Work order | After reading the entries below, copy word for word the lines from the first through the line containing "Copy the npm", and stop there.

Data items |
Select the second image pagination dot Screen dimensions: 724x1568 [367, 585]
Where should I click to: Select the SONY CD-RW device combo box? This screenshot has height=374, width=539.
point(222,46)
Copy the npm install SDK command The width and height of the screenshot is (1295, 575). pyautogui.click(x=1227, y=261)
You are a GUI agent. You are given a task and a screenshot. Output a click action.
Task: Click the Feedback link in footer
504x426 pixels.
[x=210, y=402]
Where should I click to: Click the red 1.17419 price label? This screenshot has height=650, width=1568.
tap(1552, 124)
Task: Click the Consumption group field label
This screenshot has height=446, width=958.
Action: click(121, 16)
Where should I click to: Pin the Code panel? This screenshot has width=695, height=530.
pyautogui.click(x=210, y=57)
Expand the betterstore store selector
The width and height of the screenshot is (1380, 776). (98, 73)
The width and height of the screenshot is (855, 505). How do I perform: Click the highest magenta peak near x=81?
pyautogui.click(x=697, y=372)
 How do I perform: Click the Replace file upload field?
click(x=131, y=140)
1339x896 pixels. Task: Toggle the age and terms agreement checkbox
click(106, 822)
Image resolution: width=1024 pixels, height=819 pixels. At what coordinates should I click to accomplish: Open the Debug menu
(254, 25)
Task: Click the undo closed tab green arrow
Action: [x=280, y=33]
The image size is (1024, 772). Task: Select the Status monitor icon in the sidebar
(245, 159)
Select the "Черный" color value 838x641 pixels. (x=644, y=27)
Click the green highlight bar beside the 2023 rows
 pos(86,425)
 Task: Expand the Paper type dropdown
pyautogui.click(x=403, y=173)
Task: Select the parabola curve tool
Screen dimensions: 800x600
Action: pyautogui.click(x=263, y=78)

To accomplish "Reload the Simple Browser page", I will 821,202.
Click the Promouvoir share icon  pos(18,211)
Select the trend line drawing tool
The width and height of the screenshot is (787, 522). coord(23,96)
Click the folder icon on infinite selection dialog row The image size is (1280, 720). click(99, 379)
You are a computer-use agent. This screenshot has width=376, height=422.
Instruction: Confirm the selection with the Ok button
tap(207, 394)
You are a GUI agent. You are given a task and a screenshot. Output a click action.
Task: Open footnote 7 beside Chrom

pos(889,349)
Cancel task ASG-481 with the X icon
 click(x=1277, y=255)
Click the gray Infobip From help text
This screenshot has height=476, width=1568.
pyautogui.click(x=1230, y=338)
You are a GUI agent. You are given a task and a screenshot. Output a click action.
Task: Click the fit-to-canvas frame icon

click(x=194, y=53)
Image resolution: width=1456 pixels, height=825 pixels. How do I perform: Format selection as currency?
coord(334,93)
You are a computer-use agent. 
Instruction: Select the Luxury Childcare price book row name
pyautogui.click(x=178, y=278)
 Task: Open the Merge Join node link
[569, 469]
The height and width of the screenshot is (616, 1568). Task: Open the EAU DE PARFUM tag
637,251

Your solution |
Select the second image pagination dot Screen dimensions: 724x1568 [367, 585]
Where should I click to: Select the SONY CD-RW device combo box? This screenshot has height=374, width=539.
point(222,46)
Copy the npm install SDK command The width and height of the screenshot is (1295, 575). pyautogui.click(x=1227, y=261)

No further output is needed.